Fazal Majid's low-intensity blog

Sporadic pontification

Fazal

Any color so long it’s white

The Ford model T was available in any color, so long it’s black. Surprisingly for a land that is passionate about automobiles and requires 31 flavors of ice cream, Americans are very conservative about car colors, the most popular being white, silver and black.

My own is a dark metallic green, a color apparently favored by only 2% according to the DuPont color survey. Car makers like Audi or BMW offer a fraction of the color choices in the US that they do in Europe. I just don’t get it.

No iPhone 3G for you

Well, for me actually.

I went to the San Francisco Apple Store on Stockton Street a month or two ago, and even in the heart of downtown San Francisco, the phones would keep switching to EDGE. This confirmed rumors that AT&T’s 3G network is abysmal.

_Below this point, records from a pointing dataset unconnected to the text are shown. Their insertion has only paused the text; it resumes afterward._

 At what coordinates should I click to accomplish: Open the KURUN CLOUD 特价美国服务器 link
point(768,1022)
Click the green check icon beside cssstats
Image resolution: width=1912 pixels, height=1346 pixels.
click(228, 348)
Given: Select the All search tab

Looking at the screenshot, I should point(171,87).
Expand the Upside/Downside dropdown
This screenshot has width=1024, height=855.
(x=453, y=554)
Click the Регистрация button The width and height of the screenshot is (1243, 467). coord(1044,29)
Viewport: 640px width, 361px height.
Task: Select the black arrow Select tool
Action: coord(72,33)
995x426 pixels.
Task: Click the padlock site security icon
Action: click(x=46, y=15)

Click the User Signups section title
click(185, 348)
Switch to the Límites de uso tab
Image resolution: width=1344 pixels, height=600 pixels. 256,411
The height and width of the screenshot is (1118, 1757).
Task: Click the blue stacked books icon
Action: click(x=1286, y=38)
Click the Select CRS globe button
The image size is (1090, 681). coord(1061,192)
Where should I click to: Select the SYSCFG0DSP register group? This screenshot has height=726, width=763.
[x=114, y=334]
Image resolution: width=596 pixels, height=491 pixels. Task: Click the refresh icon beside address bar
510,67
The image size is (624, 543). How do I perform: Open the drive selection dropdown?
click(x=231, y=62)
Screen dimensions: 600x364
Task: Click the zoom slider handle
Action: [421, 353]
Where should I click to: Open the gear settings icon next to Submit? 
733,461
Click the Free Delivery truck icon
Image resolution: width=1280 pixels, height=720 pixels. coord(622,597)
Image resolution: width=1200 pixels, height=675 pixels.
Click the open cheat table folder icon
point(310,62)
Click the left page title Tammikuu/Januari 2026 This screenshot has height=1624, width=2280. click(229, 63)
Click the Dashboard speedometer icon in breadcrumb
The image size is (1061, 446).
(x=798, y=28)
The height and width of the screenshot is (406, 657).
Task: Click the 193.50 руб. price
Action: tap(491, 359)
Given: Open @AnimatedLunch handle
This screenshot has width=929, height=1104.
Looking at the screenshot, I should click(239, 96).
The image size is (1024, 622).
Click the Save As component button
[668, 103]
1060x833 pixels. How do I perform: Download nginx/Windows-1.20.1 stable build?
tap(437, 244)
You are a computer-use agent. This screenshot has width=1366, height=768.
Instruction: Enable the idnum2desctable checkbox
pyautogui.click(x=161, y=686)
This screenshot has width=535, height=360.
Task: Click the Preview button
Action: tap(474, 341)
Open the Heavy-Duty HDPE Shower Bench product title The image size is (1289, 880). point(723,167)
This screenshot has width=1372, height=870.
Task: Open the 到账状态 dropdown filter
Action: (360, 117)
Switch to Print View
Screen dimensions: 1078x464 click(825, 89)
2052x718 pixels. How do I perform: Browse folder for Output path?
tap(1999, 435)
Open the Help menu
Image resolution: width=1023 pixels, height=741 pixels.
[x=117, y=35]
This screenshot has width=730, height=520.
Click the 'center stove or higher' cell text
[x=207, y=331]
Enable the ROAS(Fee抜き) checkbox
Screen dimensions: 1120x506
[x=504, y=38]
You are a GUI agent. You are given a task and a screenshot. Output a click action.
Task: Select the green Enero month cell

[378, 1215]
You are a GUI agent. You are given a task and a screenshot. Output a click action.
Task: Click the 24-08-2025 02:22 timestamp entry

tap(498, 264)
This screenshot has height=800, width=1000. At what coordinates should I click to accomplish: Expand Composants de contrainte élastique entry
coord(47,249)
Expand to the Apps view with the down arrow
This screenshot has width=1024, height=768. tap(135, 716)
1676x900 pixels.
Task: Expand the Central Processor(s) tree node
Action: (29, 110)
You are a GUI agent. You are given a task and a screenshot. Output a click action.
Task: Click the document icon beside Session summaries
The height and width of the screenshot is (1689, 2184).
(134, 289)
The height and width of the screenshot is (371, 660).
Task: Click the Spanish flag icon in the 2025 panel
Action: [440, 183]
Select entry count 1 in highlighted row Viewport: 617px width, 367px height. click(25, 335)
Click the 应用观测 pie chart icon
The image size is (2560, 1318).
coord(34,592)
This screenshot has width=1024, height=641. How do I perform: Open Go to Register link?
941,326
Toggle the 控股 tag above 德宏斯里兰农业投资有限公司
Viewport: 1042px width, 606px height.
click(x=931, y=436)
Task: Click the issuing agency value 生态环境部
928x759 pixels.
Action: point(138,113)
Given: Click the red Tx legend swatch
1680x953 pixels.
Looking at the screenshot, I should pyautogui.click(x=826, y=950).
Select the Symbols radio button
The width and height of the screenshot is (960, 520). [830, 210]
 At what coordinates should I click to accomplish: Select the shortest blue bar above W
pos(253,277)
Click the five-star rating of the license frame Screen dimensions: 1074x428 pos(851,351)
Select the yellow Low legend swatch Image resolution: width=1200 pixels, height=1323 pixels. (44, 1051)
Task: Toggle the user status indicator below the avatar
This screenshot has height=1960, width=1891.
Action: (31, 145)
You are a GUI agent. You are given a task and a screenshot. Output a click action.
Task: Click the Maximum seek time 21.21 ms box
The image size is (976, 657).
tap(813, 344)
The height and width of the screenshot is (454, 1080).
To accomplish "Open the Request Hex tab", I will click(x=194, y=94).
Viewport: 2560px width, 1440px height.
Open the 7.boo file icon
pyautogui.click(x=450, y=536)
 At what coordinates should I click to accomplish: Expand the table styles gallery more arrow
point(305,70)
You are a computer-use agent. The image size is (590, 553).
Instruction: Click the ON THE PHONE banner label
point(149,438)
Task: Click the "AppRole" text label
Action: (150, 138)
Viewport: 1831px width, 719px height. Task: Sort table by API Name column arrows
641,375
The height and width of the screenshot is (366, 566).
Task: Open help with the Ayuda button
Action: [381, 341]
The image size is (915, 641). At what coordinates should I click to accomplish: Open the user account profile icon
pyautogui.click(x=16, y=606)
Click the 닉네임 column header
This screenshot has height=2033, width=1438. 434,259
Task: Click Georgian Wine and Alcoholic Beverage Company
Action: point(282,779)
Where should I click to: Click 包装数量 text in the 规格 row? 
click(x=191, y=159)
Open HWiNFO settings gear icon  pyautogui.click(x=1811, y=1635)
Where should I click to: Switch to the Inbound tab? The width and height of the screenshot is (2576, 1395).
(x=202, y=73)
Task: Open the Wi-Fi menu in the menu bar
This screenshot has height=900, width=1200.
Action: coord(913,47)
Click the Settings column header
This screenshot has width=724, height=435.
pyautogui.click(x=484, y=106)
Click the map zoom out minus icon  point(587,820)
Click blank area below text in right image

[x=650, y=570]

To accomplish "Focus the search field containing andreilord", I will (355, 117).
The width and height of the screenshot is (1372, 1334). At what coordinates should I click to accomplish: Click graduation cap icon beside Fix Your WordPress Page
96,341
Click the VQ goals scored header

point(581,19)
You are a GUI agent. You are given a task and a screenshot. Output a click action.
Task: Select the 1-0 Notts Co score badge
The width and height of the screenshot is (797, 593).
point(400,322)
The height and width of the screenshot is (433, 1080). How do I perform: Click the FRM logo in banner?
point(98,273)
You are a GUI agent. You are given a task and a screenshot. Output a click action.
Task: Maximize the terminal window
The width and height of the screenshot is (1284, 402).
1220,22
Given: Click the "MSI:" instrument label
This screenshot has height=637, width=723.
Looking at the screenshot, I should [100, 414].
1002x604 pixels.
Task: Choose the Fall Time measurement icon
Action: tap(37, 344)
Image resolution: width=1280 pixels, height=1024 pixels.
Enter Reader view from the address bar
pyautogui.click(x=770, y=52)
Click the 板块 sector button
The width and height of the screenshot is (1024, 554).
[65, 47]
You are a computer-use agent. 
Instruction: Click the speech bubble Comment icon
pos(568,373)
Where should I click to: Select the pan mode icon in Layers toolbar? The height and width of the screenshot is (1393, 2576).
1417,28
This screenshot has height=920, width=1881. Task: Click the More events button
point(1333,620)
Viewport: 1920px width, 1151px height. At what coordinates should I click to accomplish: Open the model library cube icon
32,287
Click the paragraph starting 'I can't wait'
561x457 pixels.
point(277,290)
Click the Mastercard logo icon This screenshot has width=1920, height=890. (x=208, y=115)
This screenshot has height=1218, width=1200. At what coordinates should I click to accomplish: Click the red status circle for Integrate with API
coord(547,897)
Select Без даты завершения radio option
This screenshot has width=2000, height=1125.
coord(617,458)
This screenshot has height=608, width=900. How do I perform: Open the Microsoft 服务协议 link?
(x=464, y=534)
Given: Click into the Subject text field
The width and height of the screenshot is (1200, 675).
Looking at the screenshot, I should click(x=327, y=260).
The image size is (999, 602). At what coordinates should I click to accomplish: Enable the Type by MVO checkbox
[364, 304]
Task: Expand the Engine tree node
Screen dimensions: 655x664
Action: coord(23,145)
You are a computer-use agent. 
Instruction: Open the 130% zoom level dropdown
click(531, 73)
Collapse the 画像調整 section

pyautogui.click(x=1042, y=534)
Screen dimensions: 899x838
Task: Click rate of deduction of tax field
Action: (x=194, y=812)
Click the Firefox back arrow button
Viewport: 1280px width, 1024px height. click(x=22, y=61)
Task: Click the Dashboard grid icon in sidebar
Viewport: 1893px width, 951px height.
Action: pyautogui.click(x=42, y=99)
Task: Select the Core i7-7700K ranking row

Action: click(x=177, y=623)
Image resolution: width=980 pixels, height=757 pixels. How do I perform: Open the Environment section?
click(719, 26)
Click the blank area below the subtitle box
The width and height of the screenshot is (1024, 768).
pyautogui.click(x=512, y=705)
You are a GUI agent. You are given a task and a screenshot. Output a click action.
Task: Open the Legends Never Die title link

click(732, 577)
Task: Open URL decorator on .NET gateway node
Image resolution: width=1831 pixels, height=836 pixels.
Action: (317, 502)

There’s no point in paying $200 for a new phone that’s plastic instead of metal, extending my contract by another year, paying an extra $10 per month for 3G service that doesn’t work and $5 per month for SMS that are included in my current plan.

Hipster PDA – metric by design

I used to carry a small moleskine notebook with me (I still use one of the larger A5 versions for taking notes at work) until I switched to 3″x5″ jotter cards, as featured in the hipster PDA. I went as far as having Crane make personalized jotter cards in a square grid pattern (Levenger’s are quite nice as well).

Interestingly, 3″x5″ index cards are actually 75mm x 125mm cards, as Melvil Dewey, the inventor of the Dewey Decimal classification and of the library card catalog system, was an advocate for the metric system.

About

Pardon the dust as I merge my old blogs into a single one using WordPress.

r n m restaurant

This content is obsolete and kept only for historical purposes

rnm entrance

I have just eaten what is hands-down my best meal of the year at r n m restaurant (their capitalization, not mine), on Haight & Steiner in the Duboce Park/Lower Haight district of San Francisco (not to be confused with the formerly raffish and now utterly commercialized Haight-Ashbury).

The restaurant is named after the chef-owner Justine Miner’s father, Robert Miner, a co-founder of Oracle. The food was so good I am almost ready to forgive Oracle for their sleazy extortion tactics…

I started with the Parisian style tuna tartare with waffle chips, microgreens and a quail egg, a very classic dish (and one too often botched by careless chefs), given a little pep with a slight acidity. It was followed by an absolutely outstanding pan-roasted local halibut on ricotta gnocchi with asparagus and morel mushroom ragout, meyer lemon vinaigrette and mâche. The halibut was crisp outside, flaky inside. The ragoût was simply wonderful, a deep, rich and tangy broth, also slightly acidulated, with a generous helping of precious black morels. To top it off, the dessert, a Peach and cherry crisp with home-made blueberry gelato combined two of my favorite summer fruit in an unbeatable combination.

Be advised the parking situation in that neighborhood is particularly nightmarish, even by SF standards. If I had realized they offer valet parking, I wouldn’t have had to park halt a mile away (after seeking a place in vain for nearly half an hour).

Update (2012-09-05)

Unfortunately, it closed at least a year ago.